Het epidemiologisch beeld half december 2020 was dusdanig ernstig dat het kabinet
zich genoodzaakt zag ingrijpende maatregelen af te kondigen. Een van die maatregelen
was een verbod op contactberoepen, waaronder sekswerk. Uit de sekswerkgemeenschap
heb ik signalen ontvangen dat sekswerkers zich genoodzaakt voelden om door te werken
en daarbij in toenemende mate geweld ervaarden.

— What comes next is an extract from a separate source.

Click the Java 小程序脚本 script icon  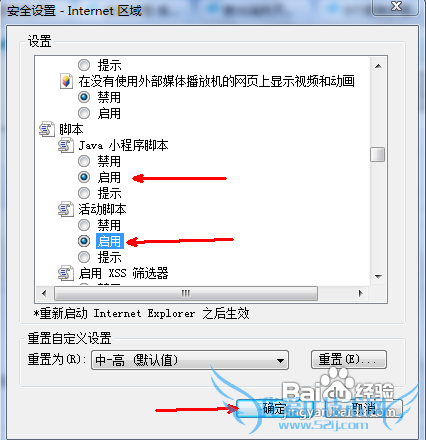coord(66,145)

Op 12 mei jl. heeft de Minister van SZW uw Kamer geïnformeerd over de steun- en inkomensmaatregelen
die beschikbaar zijn voor sekswerkers in het kader van de coronamaatregelen en mijn
inzet om geweld tegen sekswerkers tegen te gaan. Slachtoffers van seksuele uitbuiting
kunnen altijd terecht bij de politie voor hulp, ook als zij in strijd met de coronamaatregelen
zijn gedwongen te werken. Ditzelfde geldt ook voor slachtoffers van geweld. Indien
de overtreden maatregel niet zwaarder weegt dan hetgeen waarvan een persoon aangifte
komt doen, bijvoorbeeld geweld of uitbuiting, kan deze aangifte doen zonder een boete
te ontvangen voor het werken in strijd met de coronamaatregelen. Naast de politie,
staan ook andere partners zoals het Coördinatiecentrum tegen Mensenhandel (hierna
CoMensha) en de gemeenten in de coronaperiode nog steeds paraat om slachtoffers van
mensenhandel te ondersteunen. Vanaf 19 mei jl. zijn alle contactberoepen weer toegestaan
en kunnen dus ook sekswerkers weer werken.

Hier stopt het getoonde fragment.